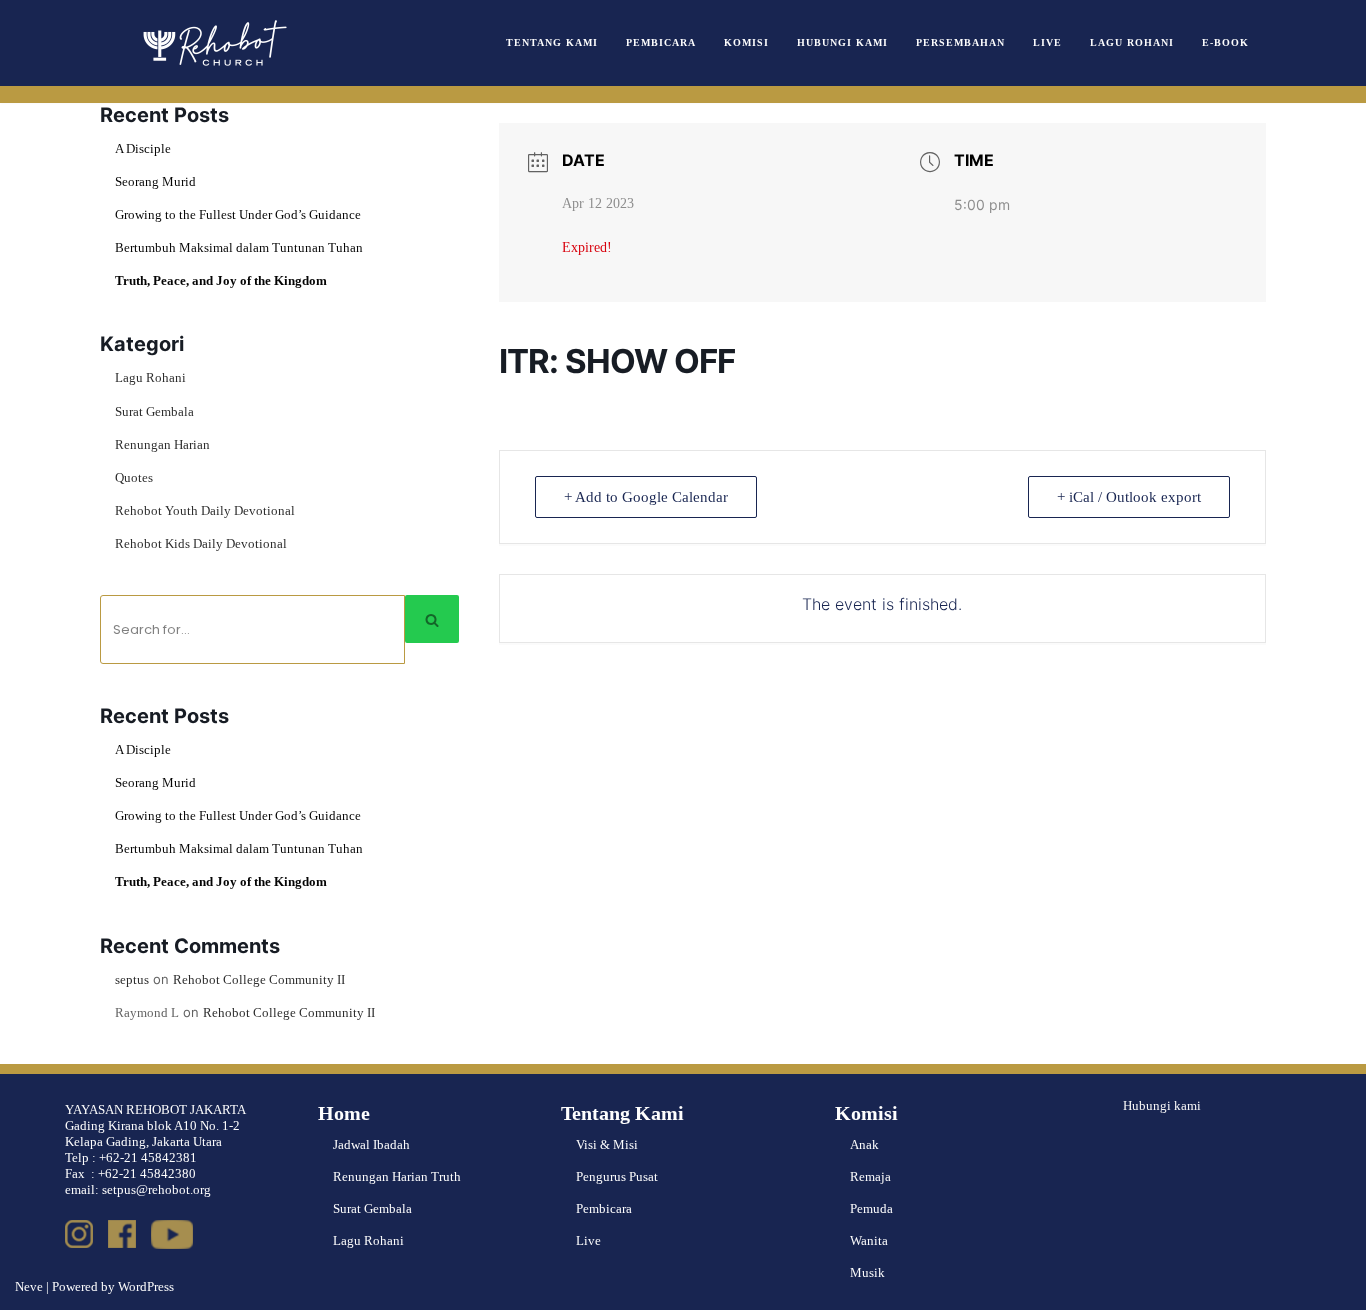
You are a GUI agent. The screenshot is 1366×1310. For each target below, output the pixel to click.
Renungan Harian (162, 444)
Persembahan (960, 42)
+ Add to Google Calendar (646, 497)
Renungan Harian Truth (397, 1176)
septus (132, 979)
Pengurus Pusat (617, 1176)
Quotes (134, 477)
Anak (864, 1144)
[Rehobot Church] (213, 43)
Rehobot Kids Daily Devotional (201, 543)
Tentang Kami (552, 42)
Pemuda (871, 1208)
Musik (867, 1272)
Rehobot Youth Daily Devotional (205, 510)
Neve (29, 1286)
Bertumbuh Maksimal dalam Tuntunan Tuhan (239, 247)
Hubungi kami (1162, 1105)
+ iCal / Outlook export (1129, 497)
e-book (1225, 42)
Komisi (746, 42)
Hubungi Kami (842, 42)
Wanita (869, 1240)
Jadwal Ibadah (371, 1144)
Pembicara (661, 42)
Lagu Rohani (1132, 42)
——
Task directions → Extract, verbatim, the lines from the one containing "Neve (29, 1286)" through the last line of the listing above.

Task response →
Neve (29, 1286)
Bertumbuh Maksimal dalam Tuntunan Tuhan (239, 247)
Hubungi kami (1162, 1105)
+ iCal / Outlook export (1129, 497)
e-book (1225, 42)
Komisi (746, 42)
Hubungi Kami (842, 42)
Wanita (869, 1240)
Jadwal Ibadah (371, 1144)
Pembicara (661, 42)
Lagu Rohani (1132, 42)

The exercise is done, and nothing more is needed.